# Max.A/C size for Honda EU 2000 gen.HELP!!!



## offing3g

I need help from the experts.
Just bought a Beneteau Oceanic 381 year 2000-given up on cost of built in genset. Plan to use a Honda eu2000, but getting conflicting reports on largest A/C unit that will not knock the 2000 out on compressor start up.
Honda say their graph shows that 2000watts may support 11,000btu. That old A/C's need about 3x's running amps, but that newer A/C's need less. Local
Tec's tell me 11,000btu can't possibly work.Hayes Equipment web site says
"For RV generator use, it will generally power roof top air conditioners up to 10,000btu.For marine generator use, it will generally power air conditioners up to 16,500 btu." We are trying to complete the installation this next week!
I would appreciate hearing from anyone who has experience with the 2000 & the btu & running amps of their sucessful use. This is my first post & my 3rd sailboat.Thanks in advance


----------



## sailaway21

Figure 3-5 times the running amps on start up of any electric motor. You should also be cognizant of the fact that most gen-sets ramp up and down depending on the load and are often unable to speed up quickly enough to take on a sudden very heavy load. I'd go with the smaller a/c unit without actual proof that it'll rock over the larger unit. Remember, the 2000 isn't really that big a generator and you'll use over fifty percent of it's capacity running just the a/c, if you start it!

Here's a site I quickly found: http://www.marineair.com/pdfs/L-2502A.pdf

The number you're interested in is the "locked rotor amps". That's the draw you'll have on start up for the a/c units listed. As you can see, you can run almost any size unit, once you get it started!

Another reason to buy a bit small is that, if your gen-set is just able to start the a/c with no other load, once it's up and running, and you have other appliances running, it's going to trip on every re-start. You'll have to take off all the other load, re-start the a/c, and then turn the lights back on!


----------



## k1vsk

In reality, it depends on what A/C you have and how it starts.
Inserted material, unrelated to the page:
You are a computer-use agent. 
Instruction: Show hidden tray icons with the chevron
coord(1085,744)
If your A/C does not have a hard-start capacitor, you can install it easily after which you won't have a problem running at least a 12k BTU A/C off the Honda 2000 - ask me how I know. 
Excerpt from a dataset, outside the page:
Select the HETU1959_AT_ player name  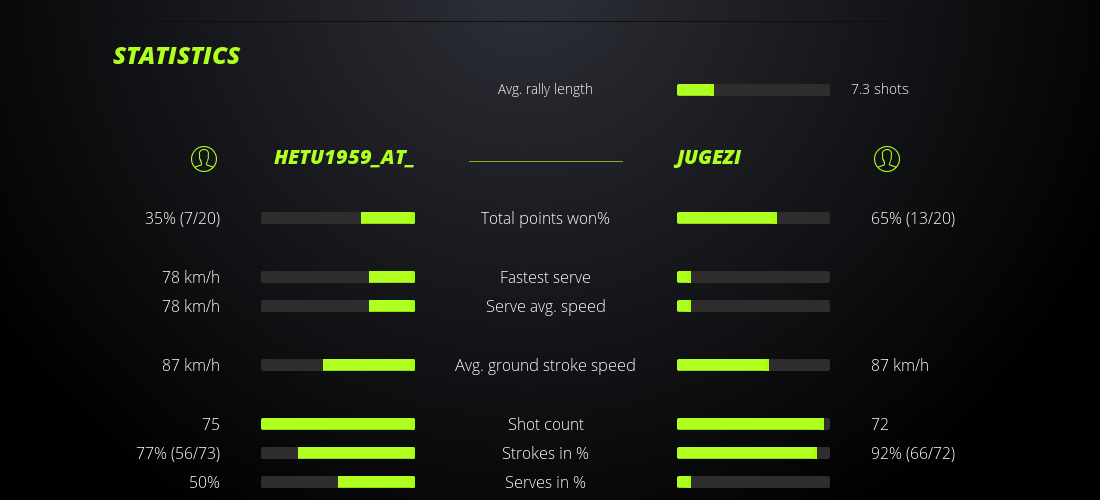344,158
I'm sure you have read a lot of the same stuff I have, much of which is either theory or conflicting opinion. As a result, I borrowed a friend's Honda before buying one assured it will/does work.


----------



## offing3g

k1vsk said:


> In reality, it depends on what A/C you have and how it starts. If your A/C does not have a hard-start capacitor, you can install it easily after which you won't have a problem running at least a 12k BTU A/C off the Honda 2000 - ask me how I know.
> 
> I'm sure you have read a lot of the same stuff I have, much of which is either theory or conflicting opinion. As a result, I borrowed a friend's Honda before buying one assured it will/does work.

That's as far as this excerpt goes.